Steve Cooper (born April 3, 1986) is an American college football coach who is currently the offensive coordinator for the UCF Knights. He previously coached at Boise State in 2024, and has held coordinator roles at Portland State and Maine prior.

==Playing career==
Cooper began his collegiate career at Southern Oregon before transferring to Oregon State, where he was a member of the team in 2005 and 2006. He then transferred to Portland State, where he played wide receiver from 2007 to 2008. During those seasons, he was part of the top-ranked passing offense in the FCS. He graduated from Portland State in 2009 with a Bachelor of Science degree in philosophy.

==Coaching career==
===Portland State===
Cooper began his coaching career at his alma mater, Portland State, serving as a graduate assistant in 2009. He was promoted to tight ends coach in 2010, where he developed Julius Thomas, a former basketball player who had not played collegiate football prior, into an All-conference selection.

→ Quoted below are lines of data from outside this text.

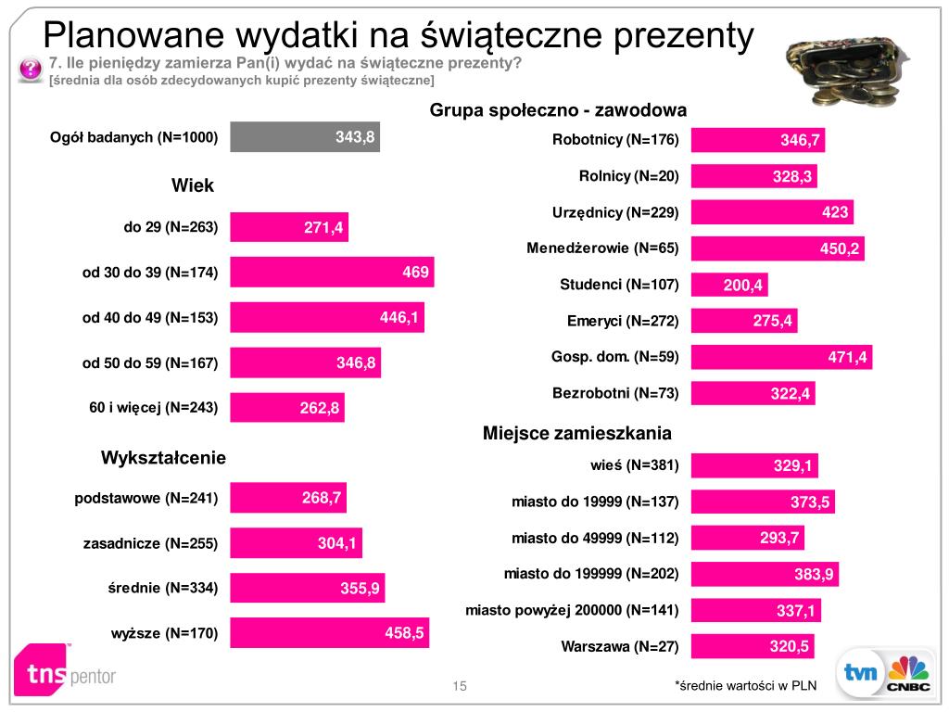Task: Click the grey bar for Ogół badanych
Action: pyautogui.click(x=304, y=137)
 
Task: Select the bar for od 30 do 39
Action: pyautogui.click(x=332, y=272)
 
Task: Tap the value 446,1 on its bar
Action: pyautogui.click(x=399, y=318)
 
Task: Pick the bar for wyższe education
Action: pyautogui.click(x=329, y=633)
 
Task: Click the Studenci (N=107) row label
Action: pyautogui.click(x=620, y=285)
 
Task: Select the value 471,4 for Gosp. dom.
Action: pyautogui.click(x=847, y=357)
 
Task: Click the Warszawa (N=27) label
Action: pyautogui.click(x=620, y=646)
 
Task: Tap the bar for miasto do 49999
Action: pyautogui.click(x=748, y=538)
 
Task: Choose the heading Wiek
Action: pyautogui.click(x=193, y=185)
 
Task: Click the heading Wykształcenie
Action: pyautogui.click(x=163, y=458)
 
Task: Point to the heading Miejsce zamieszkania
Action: pyautogui.click(x=577, y=433)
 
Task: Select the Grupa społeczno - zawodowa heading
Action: pyautogui.click(x=558, y=110)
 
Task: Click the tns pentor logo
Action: pyautogui.click(x=65, y=669)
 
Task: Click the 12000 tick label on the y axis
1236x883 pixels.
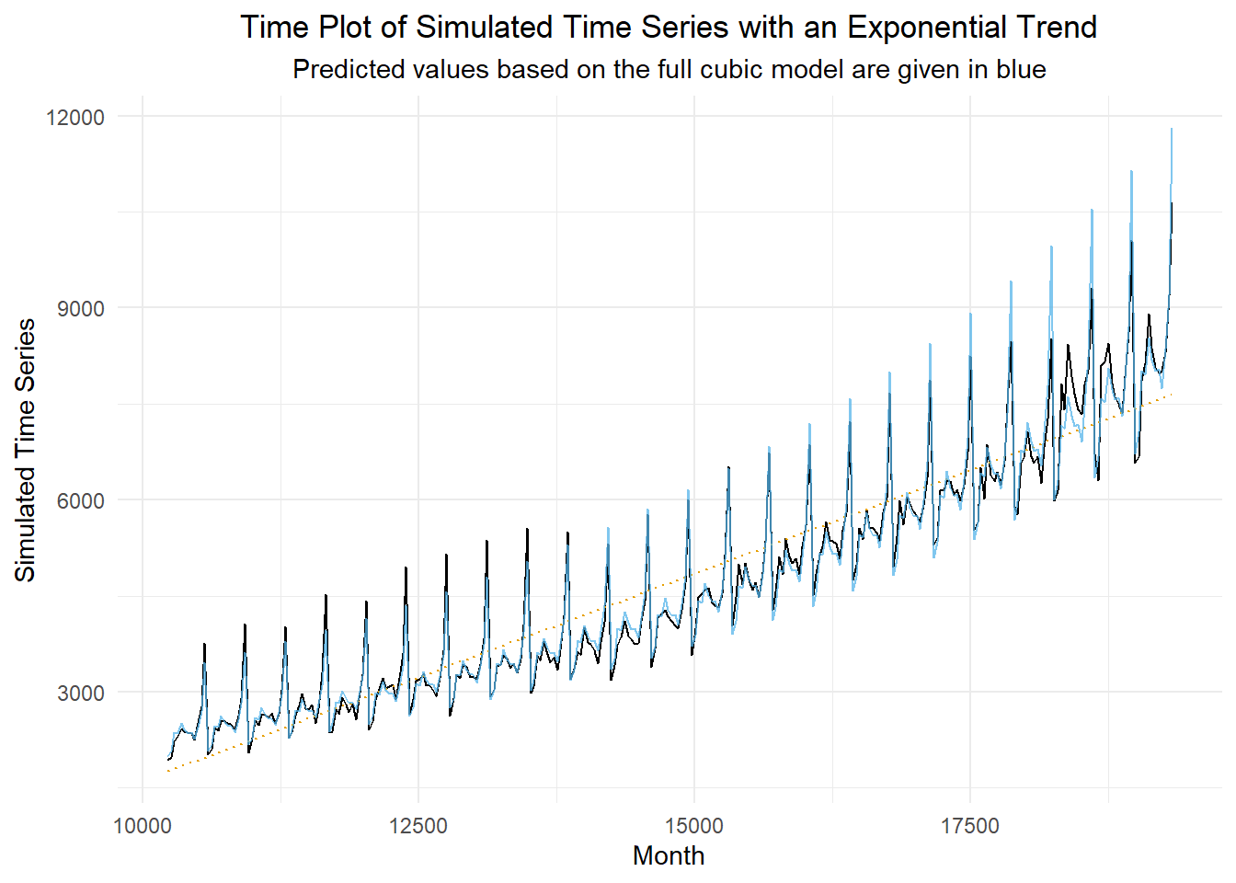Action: [x=74, y=117]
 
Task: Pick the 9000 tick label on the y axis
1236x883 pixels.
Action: [x=81, y=309]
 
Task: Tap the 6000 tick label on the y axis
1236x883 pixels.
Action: [x=81, y=500]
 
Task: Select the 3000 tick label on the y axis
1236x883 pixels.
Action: [x=81, y=693]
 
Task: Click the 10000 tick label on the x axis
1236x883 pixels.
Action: [x=143, y=826]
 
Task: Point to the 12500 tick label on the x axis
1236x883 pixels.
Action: [x=418, y=826]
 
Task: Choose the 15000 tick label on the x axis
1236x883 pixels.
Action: [x=694, y=826]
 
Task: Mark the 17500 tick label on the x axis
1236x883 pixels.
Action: [x=970, y=826]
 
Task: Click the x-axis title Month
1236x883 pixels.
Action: [x=669, y=856]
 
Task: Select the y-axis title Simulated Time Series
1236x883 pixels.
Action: [x=26, y=450]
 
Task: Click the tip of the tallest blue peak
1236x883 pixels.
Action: [x=1172, y=129]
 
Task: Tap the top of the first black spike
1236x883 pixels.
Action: [x=204, y=644]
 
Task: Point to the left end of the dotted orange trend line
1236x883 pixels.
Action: [x=168, y=771]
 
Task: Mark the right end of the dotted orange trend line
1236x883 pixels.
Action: [x=1172, y=395]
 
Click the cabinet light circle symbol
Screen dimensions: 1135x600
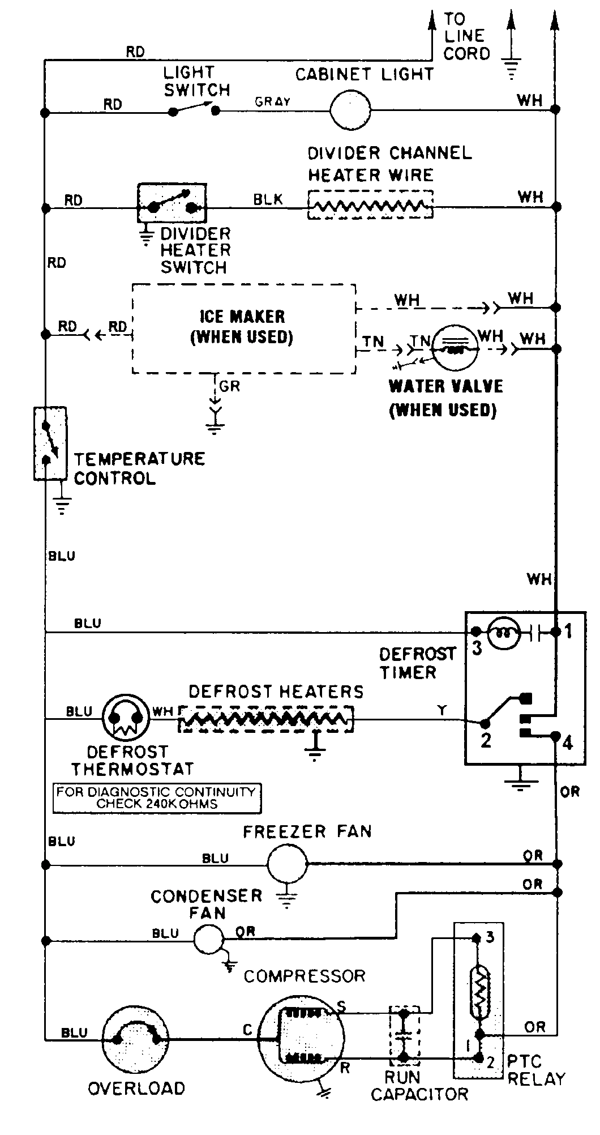[x=350, y=109]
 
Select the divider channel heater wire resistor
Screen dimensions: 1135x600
[x=370, y=205]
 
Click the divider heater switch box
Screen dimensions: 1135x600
[x=172, y=203]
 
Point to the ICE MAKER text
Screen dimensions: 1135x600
[x=242, y=317]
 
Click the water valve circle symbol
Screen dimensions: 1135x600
[x=455, y=348]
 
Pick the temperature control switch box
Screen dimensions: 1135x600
[x=50, y=443]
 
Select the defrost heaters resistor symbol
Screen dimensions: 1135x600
[x=266, y=720]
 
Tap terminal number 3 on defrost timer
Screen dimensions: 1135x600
[x=477, y=648]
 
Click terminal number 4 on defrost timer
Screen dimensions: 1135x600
[x=568, y=742]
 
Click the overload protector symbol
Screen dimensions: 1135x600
[x=136, y=1038]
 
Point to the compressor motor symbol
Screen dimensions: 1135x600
[x=301, y=1038]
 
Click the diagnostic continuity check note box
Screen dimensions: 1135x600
[x=157, y=798]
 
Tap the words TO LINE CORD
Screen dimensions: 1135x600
[x=466, y=37]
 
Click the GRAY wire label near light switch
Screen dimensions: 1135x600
[x=272, y=102]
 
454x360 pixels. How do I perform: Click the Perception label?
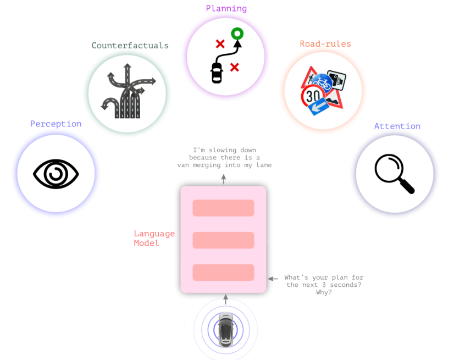[56, 124]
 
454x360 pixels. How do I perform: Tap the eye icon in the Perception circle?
[56, 175]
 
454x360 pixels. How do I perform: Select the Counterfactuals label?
[130, 45]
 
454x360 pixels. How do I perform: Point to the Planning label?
[226, 8]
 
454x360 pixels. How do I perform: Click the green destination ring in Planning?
[237, 34]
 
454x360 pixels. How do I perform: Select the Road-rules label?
[325, 44]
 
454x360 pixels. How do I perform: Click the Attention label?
[397, 126]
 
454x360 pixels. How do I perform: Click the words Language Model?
[154, 238]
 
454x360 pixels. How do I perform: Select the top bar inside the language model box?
[223, 208]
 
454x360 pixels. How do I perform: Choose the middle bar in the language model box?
[223, 240]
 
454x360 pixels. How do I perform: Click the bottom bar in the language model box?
[223, 273]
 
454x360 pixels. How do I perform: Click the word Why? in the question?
[324, 292]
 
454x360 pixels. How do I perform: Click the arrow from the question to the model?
[273, 279]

Thomas was later drafted into the NFL by the Denver Broncos and earned two Pro Bowl honors. Cooper then coached the wide receivers from 2011 to 2014 before being elevated to offensive coordinator and quarterbacks coach in 2015, a role he held through 2017. In his first season as offensive coordinator, Portland State defeated Washington State (Pac-12) and North Texas (CUSA) —becoming the first FCS program to defeat two FBS teams in the same season since 2007. The 66–7 win over North Texas produced a 59-point margin of victory, the largest by an FCS team over an FBS opponent since the 1978 FBS/FCS division split. The Vikings made a playoff appearance that year and finished #10 in rankings.

===Nebraska===
In 2018 Cooper joined Scott Frost’s staff at Nebraska as an offensive quality control coach. He remained with the Huskers through 2022, serving as interim quarterbacks coach in 2021, when he also called plays for the final two games of the season, and served as senior offensive analyst in 2022.

===Maine===
Cooper was hired as offensive coordinator and quarterbacks coach at Maine in January 2023. Under his direction the Black Bears ranked 10th nationally in FCS passing offense.

===Boise State===
He spent the 2024 season as an offensive analyst, assistant to the offensive coordinator, and quarterbacks coach at Boise State, which won the Mountain West Conference title and earned a berth in the College Football Playoff as the No. 3 seed. That season featured Heisman Trophy finalist Ashton Jeanty, who won the Maxwell Award and Doak Walker Award.

===UCF===
On December 11, 2024, Cooper was named offensive coordinator at UCF under head coach Scott Frost. He also coached the tight ends during the 2025 season before focusing solely on the offensive coordinator role beginning in 2026.